# Explanation of a remark of Gauss on exceptional cases of conformal mappings

In his letter to Hansen (december 11, 1825), Gauss responds to several questions asked by Hansen about his recent 1822 publication ("A general solution to the problem of mapping the parts of a given surface onto another surface such that the image and the mapped part are similar in the smallest parts"), and writes:

You are quite right, that the essential condition in every map-projection is the infinitesimal similarity, a condition which should be discarded only in very special cases of need.

Reading more into this letter, i saw that Gauss gives some details about this remark, and says that the exceptions mentioned by him arise when there are singular points on the surfaces (i should have included a translation of Gauss's letter, but google translate gives too bad translation). Unfortunately, and i know this might look like a basic question to some readers here, i don't understand why exceptions arise near singular points.
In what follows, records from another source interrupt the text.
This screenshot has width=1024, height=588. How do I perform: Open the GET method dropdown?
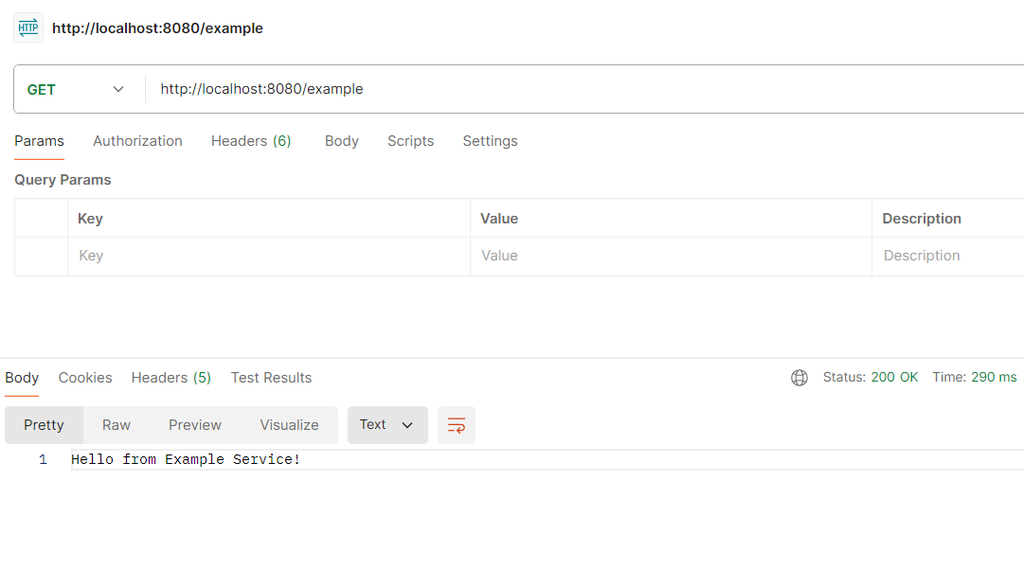[76, 90]
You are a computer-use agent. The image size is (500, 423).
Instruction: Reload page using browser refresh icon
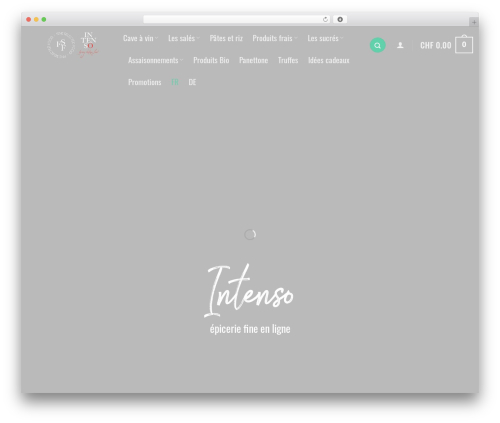325,19
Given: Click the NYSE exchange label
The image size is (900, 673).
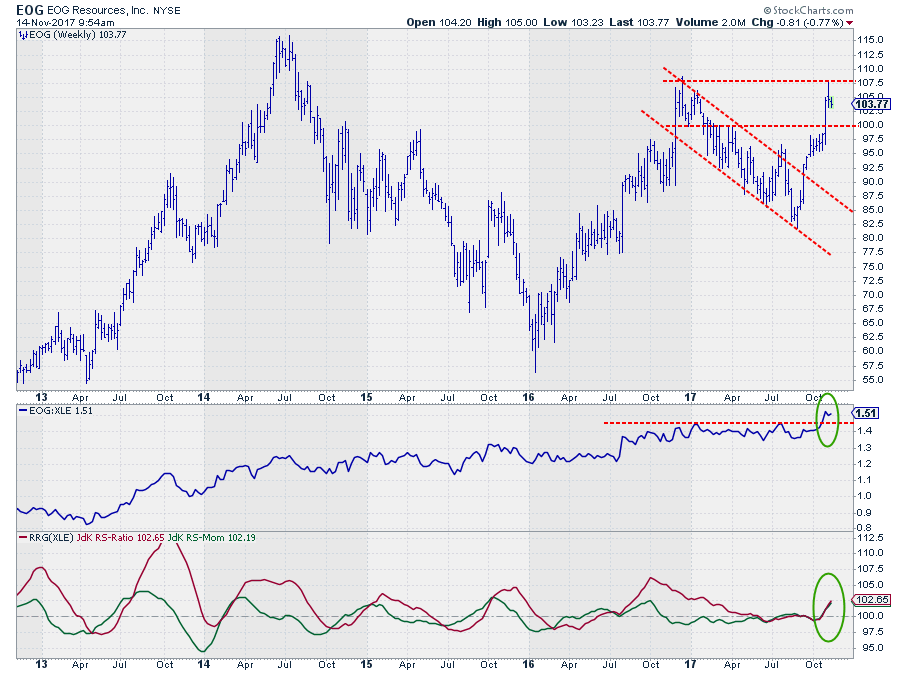Looking at the screenshot, I should 171,9.
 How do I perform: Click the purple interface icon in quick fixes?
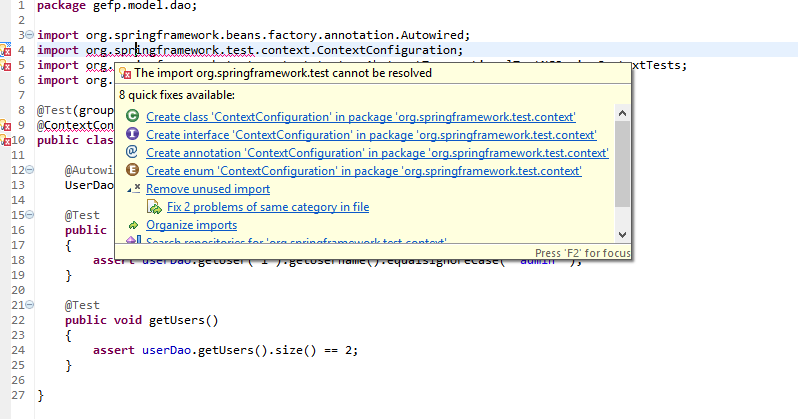click(x=133, y=135)
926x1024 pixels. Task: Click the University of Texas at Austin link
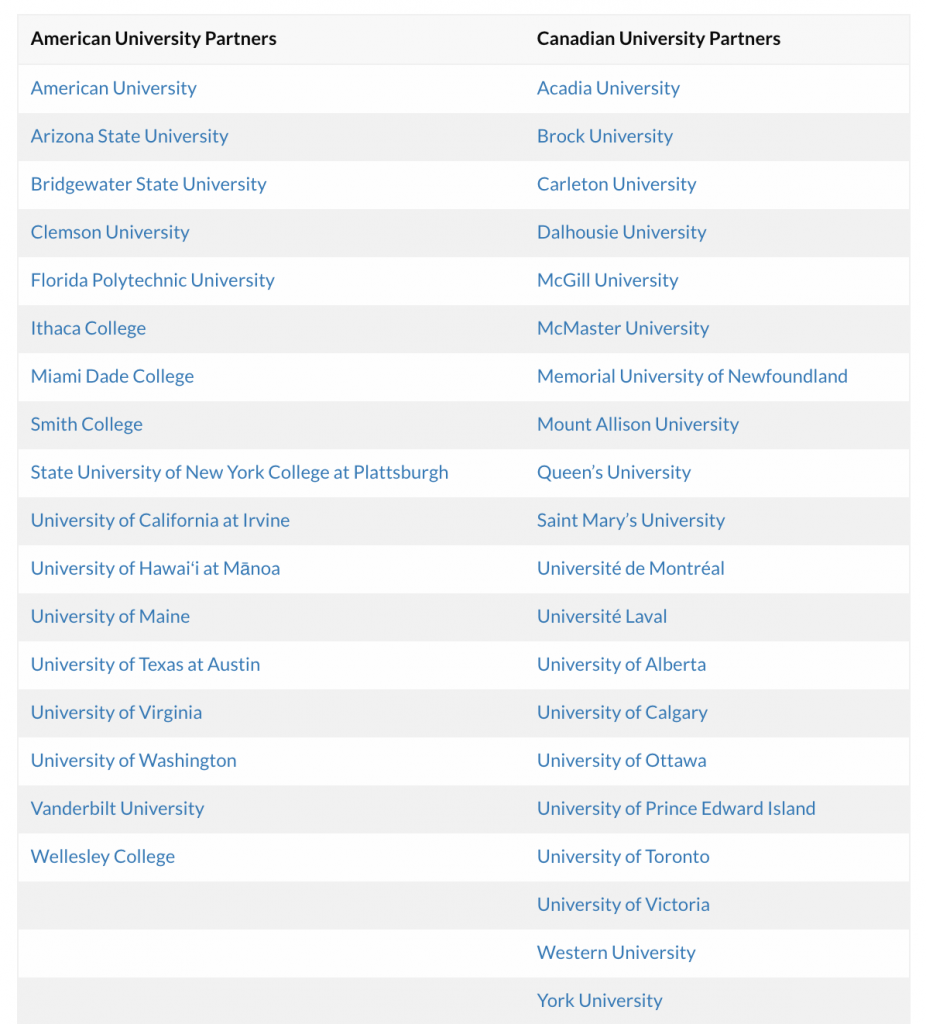(145, 664)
In my reading of articles about the ideas of Gauss and his followers, I had seen that this letter to Hansen is mentioned and cited many times, not in the context of my question, but as a kind of historical document that traces his own perspective of many of his discoveries (issues mentioned in this letter include the meaning of $$\sqrt{-1}$$ and the metaphysics of space). Since this letter belongs to a period of intensive occupation with differential geometry, and since it was around this time that Gauss tried to classify "tract figures" (singular curves that arise as projections of knots into the plane) in plane, i suspect there might be interesting connections of this remark to his other activities. Anyway, my last statement is entirely speculation, and and i'd rather prefer to concentrate at giving an explanation to Gauss's remark in the context of conformal mappings.

Any explanation\usefull comment will be blessed!
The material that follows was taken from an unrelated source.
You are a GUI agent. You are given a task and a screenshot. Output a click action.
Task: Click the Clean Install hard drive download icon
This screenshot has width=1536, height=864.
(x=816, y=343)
• Think about mapping a cone to the plane: Such map can be chosen to be conformal everywhere except at the tip of the cone. – Moishe Kohan Mar 27 at 0:53
• @Moishe Kohan - as far as i understand, there are several kinds of singularities - cuspidal points pf infinite Gauss curvature, and points where the surface intersects himself. Assuming that Gauss was refering to singular points of the first kind, i still find it hard to imagine why infinite Gauss curvature (at the singular point) implies that conformal mappings cannot include it. Can you elaborate your comment a bit more? – user2554 Mar 27 at 11:49

First of all, one would need to define the meaning of conformality of a map $$f$$ from a nonregular surface $$S$$ to the plane at points $$p$$ of where $$S$$ is non-regular. This is actually a nontrivial issue. One possibility is to use the "tangent cone" (if it exists, which is not always the case!) $$C_p(S)$$, and then require for the map $$f$$ to preserve angles between the directions. In the example of the cone that I gave you in my comment and , $$C_p(S)$$ is $$S$$ itself. Hence, there is no chance for a conformal map to the plane because the total angle of the cone at $$p$$ is $$<2\pi$$. There are other examples, where $$C_p(S)$$ is actually 1-dimensional (cuspidal singularities). One can give examples of non-regular surfaces with tangent cones isometric to the plane. Could Gauss handle these? No: His achievement was actually quite spectacular, he proved that for real-analytic regular surfaces, the metric is locally conformally flat. However, he could not even handle the case of infinitely-differentiable surfaces (or metrics).
Gauss' work set off a long chain of developments, documented for instance in this Wikipedia article, which culminated in the Measurable uniformization theorem. The modern viewpoint on this issue is to work within a suitable Sobolev space ($$W^{2,1}$$). But Gauss simply did not have the tools needed to overcome the difficulties that one has to deal with in the singular case.